The quick serve franchise model in this country is one of the problems. They are the bottom feeders in our society; parasites by any definition. They produce nothing, but permeate our thoroughfares to suckle the teats of neighborhoods. The brand names tend to squeeze regional operators to leverage profits from the fruits of their uber-low-wage workforce. There is so little profit margin for operators that it’s not feasible to own just one McDonald's restaurant, nor is it in their revenue interests to pay a living wage. Not to mention the fact that they sell notoriously unhealthy meals.

States and communities should begin putting their collective legislative feet down and facilitating some local requirements on absentee parasite corporations that tend to hurt communities as opposed to acting as responsible corporate citizens. There could be local ownership requirements in addition to an objective measurement of economic and commercial impact; the ratio of what a restaurant brings to a community versus what it removes. The ratio of revenue versus wages & taxes, for example.

But that's not the most fundamental issue in this society.

Let’s be clear. The so-called Republicans who purport to identify with conservatism are advancing policies that help corporate interests amass or export the wealth of this country, leaving the rest of us with fewer greenbacks – of diminishing value – after ever-expanding payroll deductions and expenses are withheld.

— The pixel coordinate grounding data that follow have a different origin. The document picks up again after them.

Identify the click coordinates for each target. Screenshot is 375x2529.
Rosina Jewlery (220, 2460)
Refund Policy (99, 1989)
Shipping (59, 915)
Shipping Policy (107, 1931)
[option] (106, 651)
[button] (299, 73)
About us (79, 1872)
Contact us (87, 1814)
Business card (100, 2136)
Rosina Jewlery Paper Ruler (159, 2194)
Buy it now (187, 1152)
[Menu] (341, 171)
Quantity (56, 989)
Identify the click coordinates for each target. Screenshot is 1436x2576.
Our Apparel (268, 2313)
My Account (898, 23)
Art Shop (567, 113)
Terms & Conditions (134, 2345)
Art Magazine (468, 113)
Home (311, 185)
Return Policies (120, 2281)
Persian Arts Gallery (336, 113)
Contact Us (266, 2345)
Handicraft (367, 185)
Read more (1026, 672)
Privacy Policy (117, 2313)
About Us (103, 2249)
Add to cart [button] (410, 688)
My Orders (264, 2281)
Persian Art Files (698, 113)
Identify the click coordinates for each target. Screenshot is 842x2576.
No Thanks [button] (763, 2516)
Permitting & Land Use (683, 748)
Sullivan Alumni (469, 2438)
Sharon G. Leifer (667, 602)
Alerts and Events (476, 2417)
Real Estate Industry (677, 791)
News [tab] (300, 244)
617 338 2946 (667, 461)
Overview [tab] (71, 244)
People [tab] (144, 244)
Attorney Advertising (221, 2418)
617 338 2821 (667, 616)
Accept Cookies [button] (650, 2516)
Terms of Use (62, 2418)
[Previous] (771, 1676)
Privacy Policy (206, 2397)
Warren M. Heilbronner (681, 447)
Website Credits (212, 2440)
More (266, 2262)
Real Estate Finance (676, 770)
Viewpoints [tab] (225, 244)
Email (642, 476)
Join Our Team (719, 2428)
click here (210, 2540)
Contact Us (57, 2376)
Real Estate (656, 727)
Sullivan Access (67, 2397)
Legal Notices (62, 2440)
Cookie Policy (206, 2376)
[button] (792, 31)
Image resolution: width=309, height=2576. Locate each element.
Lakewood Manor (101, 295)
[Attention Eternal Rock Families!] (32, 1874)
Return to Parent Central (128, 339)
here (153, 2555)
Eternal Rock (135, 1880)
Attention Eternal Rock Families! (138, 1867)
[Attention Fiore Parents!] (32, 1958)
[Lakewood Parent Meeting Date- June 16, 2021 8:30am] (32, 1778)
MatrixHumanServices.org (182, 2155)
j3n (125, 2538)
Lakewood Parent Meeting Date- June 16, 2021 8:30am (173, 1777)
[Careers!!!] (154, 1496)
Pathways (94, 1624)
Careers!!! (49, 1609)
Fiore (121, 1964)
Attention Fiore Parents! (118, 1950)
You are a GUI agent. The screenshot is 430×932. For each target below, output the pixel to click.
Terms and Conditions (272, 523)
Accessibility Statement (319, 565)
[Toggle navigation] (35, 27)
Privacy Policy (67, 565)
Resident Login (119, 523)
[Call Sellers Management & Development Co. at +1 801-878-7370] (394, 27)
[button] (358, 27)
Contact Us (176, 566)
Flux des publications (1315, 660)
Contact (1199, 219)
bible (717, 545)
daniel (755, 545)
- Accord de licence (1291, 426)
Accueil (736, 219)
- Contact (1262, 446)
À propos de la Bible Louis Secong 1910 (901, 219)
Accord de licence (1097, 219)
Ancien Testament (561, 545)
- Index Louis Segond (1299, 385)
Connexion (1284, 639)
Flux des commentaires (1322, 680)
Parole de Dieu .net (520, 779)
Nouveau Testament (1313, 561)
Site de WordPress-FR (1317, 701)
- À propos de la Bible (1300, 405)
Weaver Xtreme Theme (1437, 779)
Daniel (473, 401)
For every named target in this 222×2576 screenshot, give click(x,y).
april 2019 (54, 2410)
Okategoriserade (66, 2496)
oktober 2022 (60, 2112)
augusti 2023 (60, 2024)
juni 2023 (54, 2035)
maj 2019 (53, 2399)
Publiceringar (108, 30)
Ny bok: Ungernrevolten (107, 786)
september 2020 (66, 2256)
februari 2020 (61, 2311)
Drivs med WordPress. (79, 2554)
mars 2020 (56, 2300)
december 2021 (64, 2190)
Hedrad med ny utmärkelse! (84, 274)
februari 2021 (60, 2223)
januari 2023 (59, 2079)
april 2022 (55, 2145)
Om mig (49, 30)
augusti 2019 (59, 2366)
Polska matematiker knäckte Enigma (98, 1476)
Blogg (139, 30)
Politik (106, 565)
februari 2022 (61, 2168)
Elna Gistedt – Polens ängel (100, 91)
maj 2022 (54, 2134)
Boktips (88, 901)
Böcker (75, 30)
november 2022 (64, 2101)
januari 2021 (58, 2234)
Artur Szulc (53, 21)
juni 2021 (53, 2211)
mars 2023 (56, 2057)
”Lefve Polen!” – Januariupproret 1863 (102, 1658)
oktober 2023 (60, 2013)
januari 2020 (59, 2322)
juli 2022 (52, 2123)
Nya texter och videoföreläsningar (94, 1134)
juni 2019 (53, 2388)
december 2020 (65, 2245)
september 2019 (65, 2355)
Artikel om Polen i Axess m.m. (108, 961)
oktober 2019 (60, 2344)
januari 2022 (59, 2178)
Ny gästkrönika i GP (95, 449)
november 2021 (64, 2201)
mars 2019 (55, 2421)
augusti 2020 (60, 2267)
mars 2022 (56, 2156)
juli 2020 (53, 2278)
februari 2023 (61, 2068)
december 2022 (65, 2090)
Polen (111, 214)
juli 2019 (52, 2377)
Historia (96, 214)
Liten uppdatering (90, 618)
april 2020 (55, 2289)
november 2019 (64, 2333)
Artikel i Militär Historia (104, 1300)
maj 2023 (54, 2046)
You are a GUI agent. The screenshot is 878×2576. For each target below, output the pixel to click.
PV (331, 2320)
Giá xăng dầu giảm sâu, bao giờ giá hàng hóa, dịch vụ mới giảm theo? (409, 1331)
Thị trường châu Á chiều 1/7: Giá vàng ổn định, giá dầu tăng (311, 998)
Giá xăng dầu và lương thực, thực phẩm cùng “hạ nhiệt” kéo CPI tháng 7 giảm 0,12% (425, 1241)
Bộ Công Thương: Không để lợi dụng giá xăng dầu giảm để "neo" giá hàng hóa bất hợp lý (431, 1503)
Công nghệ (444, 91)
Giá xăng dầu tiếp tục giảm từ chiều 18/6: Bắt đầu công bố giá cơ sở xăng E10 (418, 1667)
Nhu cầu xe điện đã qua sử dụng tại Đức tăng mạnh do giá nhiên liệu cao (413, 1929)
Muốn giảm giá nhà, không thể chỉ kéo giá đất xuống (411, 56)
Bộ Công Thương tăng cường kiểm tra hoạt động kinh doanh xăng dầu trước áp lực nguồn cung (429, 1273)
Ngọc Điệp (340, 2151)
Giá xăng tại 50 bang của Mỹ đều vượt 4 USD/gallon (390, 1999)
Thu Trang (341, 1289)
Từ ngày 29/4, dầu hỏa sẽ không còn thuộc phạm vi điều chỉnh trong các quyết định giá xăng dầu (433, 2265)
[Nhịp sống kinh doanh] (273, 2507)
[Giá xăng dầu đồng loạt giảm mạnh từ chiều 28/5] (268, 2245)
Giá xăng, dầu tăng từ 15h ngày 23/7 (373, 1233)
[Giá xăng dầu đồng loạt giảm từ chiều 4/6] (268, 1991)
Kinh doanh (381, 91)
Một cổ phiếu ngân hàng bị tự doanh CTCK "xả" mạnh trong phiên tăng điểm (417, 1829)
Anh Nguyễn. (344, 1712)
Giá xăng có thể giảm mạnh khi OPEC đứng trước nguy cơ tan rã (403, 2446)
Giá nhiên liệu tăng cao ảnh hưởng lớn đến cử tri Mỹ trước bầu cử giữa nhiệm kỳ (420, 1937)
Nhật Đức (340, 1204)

The idea that low wages are caused by unemployment, as Heritage Foundation’s Chief Economist Steve Moore recently claimed, is the wrong assessment. Unemployment might give corporations a better negotiating position, leading to lower salaries, but it hurts them in the end when domestic markets can’t afford to buy whatever it is they’re selling. This is of course partly helped by the flood of currency being created out of thin air in hopes some of it will land in consumers’ pockets (but oddly never does as promised).

Moore's right about one thing: we need dialogue on job growth policies. But the only rational, effective job growth policy is to adjust wages with inflation, not only because it respects the workforce – without which there is no business – but because it's ultimately better for the economy because it puts more buying dollars in the marketplace.

The reason people won’t or can’t pay the extra buck for a sandwich at a minimum-wage eatery, whose pay suddenly becomes $10.10 an hour, is because the office workers haven’t received a cost-of-living or merit increase for the last six years. It's the office workers who are getting pinched, but when they complain about how expensive the food is at the lunch counter or grocery store, they should rightly direct their anger at their employers for stagnating wages instead of parroting the lies being fed to them by corporate-run media outlets who want you to think that equitable wages leads to job loss.

It’s fundamental that poverty creates no demand, and that’s the real harm to our economy; when people aren't paid equitably for the fruits of their labor, they buy cheaper and fewer products and services. It’s intuitive that when wages contract, consumer demand contracts.

Corporations don’t add jobs when they’re handed a few tax breaks and other subsidies. They add jobs when demand increases; when the customers are there. If a corporation gets a gift from the tax payer, it makes more sense that the CEO buys a Learjet than to add jobs if demand can’t support the additional workforce.

You cannot have a conversation about the housing bubble and its economic impacts without also talking about depressed wages and lost jobs and the suffering on Main Street and in our neighborhoods. In the game of musical chairs that is our financial markets, it’s not hard to see who got the cushy chairs when the music stopped; they’re the same ones to whom the political class are beholden, and therefore shielded from any accountability.

But we’re getting used to CEOs taking the first slice of the pie for themselves. They’re people, too, right?

Corporations are comprised of individuals, so the notion that they, as entities, are entitled to be recognized as people is completely beyond the pale of fairness. When corporations are granted the same rights as individuals, we find that corporations exercise extra rights – super rights, if you will – through enormously greater power and influence … more than any other collective of people.

Corporations already have a huge advantage when it comes to influencing government via their in-house captive audience, those individuals who comprise the corporation, who are at least somewhat subservient to their employer. To add to that the extraordinary status as “person” is mind boggling.